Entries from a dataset
• • • •

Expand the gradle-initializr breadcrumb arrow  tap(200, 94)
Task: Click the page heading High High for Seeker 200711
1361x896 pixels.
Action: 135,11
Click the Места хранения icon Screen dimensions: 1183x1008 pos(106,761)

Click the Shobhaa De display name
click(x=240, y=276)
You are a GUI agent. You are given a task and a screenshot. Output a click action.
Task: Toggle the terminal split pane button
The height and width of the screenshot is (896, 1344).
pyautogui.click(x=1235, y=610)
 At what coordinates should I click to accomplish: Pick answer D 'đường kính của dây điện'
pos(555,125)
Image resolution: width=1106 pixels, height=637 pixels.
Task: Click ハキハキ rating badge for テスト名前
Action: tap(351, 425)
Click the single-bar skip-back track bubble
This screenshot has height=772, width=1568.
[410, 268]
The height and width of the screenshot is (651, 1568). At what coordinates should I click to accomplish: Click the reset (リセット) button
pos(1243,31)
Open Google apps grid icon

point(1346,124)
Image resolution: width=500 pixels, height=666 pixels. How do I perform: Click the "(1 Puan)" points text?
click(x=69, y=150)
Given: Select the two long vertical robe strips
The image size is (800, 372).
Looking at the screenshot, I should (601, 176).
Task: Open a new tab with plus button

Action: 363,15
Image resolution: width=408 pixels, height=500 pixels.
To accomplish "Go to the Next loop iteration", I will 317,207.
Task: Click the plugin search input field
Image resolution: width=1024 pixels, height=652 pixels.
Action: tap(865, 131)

• • • •

Stated goal. How many lines of the data above contain the string "what"? Case counts; give only the number.

Reply to the task. 2